Cute doesn’t cut it, at least not all the time. But take cute, add drum machines, and put him (yes, for our purposes, “cute” is a dude) in short-shorts, smear him with trashy makeup, wrap him in cellophane and bind him in handcuffs—as Of Montreal’s Kevin Barnes has been doing onstage lately—and suddenly this thing called “cute” undergoes a transfiguration. It’s a whole new beast.

Once the most overtly precious of the Elephant 6 menagerie, Barnes has since jettisoned the everybody-and-his-roommate approach to recording and steered Of Montreal toward a complex, decidedly more adult interior. A remarkably extroverted interior, it’s filled with Prince vamps, glam overload, ultra-melodic bass and familiarly Beatlesque la-la-ing.

Perhaps due to a lifetime of exposure to clever pop, Barnes’ hook-crammed neuroses achieve near-concept-album status—and let’s praise Van Dyke Parks, ’cause it might be unbearable otherwise. Hissing Fauna, Are You the Destroyer? is probably the most fun one can reasonably have while wrestling with somebody else’s demons.

The sense of being inside Barnes’ head is amplified when he starts harmonizing with himself, like on the freak-funk “Labyrinthian Pomp” and the stained-glass cascades of “Gronlandic Edit.” Elsewhere, Barnes enters into self-dialogue (“Come on, mood shift / Shift back to good again,” he pleads on “Heimdalsgate Like A Promethean Curse”), and lyrics veer toward straight prose (“What has happened to you and I? / And don’t say that I’ve changed ’cause, man, of course I have,” goes a not-exactly-rhyming verse in “Cato as a Pun”).

Using every weirdo-pop trick he can conjure, Barnes reveals an intricate psyche.
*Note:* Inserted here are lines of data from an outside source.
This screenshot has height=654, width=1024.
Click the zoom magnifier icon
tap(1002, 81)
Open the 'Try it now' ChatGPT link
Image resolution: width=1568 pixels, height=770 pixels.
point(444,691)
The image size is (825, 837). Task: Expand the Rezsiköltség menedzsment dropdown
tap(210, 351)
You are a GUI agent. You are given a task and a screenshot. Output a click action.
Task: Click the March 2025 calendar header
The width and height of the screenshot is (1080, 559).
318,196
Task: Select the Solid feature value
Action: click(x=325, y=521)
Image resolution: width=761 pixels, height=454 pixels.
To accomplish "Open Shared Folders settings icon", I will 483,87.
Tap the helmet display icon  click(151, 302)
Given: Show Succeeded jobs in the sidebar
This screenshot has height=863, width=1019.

On the chorus of “She’s a Rejecter” alone, he cycles through three phrases with three different arrangements: stereo-panned acoustic guitars collapsing to a single one-note downstroking before bursting into disco-psychedelia. The intentionally awkward couplet of the middle phrase—“There’s the girl that left me bitter / Want to pay some other girl to just walk up to her and hit her”—drops like Wes Anderson dialogue, leaving one laughing and uncomfortable.

Barnes’ best songs brood with a sexuality that’s at once darkly violent and intimately fractured. “My body is an earthquake ready to receive you,” he claims on “Faberge Falls For Shuggie.” “Let’s tear the fucking house apart!” he screams in the middle of the 12-minute epic “The Past is a Grotesque Animal,” “Let’s tear our fucking bodies apart!” (“Let’s just have some fun,” he adds as an aside.)

As a songwriter, Barnes is still too smart for his own good, but now he seems too smart for our own good, too, and that’s loads more interesting—even if all the cryptic lyrics and skittering beats eventually start to blend. The disc’s dramatic and unrepentantly catchy opener, “Suffer For Fashion,” roars by like an avalanche of pathos. But one can dance to it, too—or, at least, jerk about as he or she sees fit. For all his peacocking multiplicity, Barnes captures something that feels remarkably true to the human experience. And, sure, humans can be cute. But they can be really freaky, too.